GreyNoise — Threat actors actively targeting exposed LLM endpoints

2026-01-30 • Category: Security

What happened: GreyNoise summarized findings from an Ollama honeypot that recorded 91,403 attack sessions (Oct 2025–Jan 2026) aimed at AI/LLM deployment surfaces.
Campaign 1 (SSRF-style callbacks): attackers tried to force servers to make outbound “phone home” requests, including attempts via Ollama model pull URL handling (and co-occurring probes against Twilio SMS webhook patterns).
Validation channel: GreyNoise says attackers used ProjectDiscovery OAST callback domains to confirm the server made the outbound request.
Campaign 2 (enumeration): two IPs launched a high-volume probe across 73+ model endpoints, generating 80,469 sessions in ~11 days to fingerprint exposed LLM proxies.
Fingerprint prompts: the probe used deliberately innocuous queries (e.g., “How many states are there…?”, “What model are you?”) likely to identify which backend responds without tripping content filters.
Model coverage: the probe list included OpenAI-compatible and Gemini formats, spanning OpenAI, Anthropic, Meta (Llama), DeepSeek, Google (Gemini), Mistral, Qwen, xAI, etc.
Attribution posture: GreyNoise frames the SSRF/OAST campaign as possibly research/bug bounty behavior, but assesses the enumeration as a more concerning threat-actor recon pattern.
Defensive indicators: the post includes suggested blocks (OAST domains, IPs/ASNs, and JA4 fingerprints) and highlights egress filtering + rate limiting.

Why it matters

LLM endpoints are becoming “internet services”: once you expose an OpenAI-compatible API, you inherit the same recon/scan lifecycle as any other service.
Misconfigured proxies are a real prize: if a proxy forwards to paid/commercial APIs, attackers can turn it into free inference (or a foothold for deeper access) via simple enumeration.
Egress is security: the SSRF angle is a reminder that outbound connectivity from model hosts can be the exploit confirmation path.

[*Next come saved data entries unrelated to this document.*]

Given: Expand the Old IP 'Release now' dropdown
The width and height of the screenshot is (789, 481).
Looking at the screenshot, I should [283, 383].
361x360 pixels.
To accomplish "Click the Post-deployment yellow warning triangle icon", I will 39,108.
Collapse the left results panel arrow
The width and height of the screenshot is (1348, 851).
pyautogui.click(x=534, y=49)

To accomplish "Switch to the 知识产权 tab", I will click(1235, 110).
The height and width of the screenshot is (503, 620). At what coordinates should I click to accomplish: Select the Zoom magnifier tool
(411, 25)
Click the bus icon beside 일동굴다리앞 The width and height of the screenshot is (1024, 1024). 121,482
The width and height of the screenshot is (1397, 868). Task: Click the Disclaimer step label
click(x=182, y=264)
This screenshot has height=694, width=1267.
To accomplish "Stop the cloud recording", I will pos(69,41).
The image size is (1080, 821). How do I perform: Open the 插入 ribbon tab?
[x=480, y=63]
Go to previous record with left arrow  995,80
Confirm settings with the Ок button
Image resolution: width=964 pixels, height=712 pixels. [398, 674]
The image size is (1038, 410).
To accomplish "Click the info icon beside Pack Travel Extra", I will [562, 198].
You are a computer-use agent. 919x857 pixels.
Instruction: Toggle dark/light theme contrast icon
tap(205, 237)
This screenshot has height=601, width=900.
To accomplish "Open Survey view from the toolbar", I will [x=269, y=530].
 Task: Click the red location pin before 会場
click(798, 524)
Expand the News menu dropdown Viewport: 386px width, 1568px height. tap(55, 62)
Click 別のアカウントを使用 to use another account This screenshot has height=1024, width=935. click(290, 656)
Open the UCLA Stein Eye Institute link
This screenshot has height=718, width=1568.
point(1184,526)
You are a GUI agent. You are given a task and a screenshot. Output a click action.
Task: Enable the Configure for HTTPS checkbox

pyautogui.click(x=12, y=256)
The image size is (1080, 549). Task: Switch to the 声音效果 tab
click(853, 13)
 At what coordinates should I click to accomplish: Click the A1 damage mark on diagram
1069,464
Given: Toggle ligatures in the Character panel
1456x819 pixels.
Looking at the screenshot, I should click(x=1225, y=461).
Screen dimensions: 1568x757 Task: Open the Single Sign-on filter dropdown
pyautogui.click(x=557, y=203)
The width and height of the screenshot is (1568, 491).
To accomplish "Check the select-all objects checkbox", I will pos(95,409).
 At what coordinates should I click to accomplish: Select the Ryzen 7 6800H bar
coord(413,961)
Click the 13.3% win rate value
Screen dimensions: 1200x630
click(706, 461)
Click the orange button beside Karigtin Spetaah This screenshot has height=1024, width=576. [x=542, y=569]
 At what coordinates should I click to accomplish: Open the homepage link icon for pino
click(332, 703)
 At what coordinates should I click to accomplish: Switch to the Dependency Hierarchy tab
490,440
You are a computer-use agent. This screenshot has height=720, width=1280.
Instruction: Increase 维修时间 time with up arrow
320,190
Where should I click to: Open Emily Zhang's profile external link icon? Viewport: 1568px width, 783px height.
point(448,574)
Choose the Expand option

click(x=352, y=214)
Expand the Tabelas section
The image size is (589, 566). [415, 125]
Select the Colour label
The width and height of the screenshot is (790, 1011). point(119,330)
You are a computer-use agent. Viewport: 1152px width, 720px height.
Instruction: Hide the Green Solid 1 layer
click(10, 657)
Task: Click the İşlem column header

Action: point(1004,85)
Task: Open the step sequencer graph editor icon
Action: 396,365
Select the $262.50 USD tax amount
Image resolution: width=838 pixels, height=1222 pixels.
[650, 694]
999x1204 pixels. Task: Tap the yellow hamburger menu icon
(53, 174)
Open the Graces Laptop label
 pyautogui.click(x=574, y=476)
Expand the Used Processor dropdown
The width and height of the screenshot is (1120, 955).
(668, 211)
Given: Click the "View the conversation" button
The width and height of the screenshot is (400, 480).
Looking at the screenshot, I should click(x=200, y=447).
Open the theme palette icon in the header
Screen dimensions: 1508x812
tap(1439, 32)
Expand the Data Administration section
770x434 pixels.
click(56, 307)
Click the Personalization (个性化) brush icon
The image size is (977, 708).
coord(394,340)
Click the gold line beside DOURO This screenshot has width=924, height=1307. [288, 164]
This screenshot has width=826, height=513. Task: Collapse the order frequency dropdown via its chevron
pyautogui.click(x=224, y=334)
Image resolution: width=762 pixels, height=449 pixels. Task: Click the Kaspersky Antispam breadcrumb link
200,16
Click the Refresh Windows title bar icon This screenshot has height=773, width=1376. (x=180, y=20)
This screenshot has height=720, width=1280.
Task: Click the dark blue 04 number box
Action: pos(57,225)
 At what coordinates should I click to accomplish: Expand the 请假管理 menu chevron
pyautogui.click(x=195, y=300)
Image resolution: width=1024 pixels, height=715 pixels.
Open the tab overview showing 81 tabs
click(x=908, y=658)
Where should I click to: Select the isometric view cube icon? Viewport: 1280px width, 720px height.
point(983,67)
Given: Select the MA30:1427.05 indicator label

Require auth + isolate: keep LLM APIs off the public internet where possible; enforce strong auth and per-tenant rate limits where not.
Detect the “innocuous fingerprint” pattern: alert on rapid requests across many model names/endpoints, especially using the exact prompt strings GreyNoise highlighted.
Defensive validation (safe): run an internal scan of your environment for accidentally exposed OpenAI-compatible routes (e.g., /v1/chat/completions, /v1/models) on non-edge hosts.
Egress filtering: restrict model servers from making arbitrary outbound HTTP requests; explicitly allow only required registries and upstream APIs.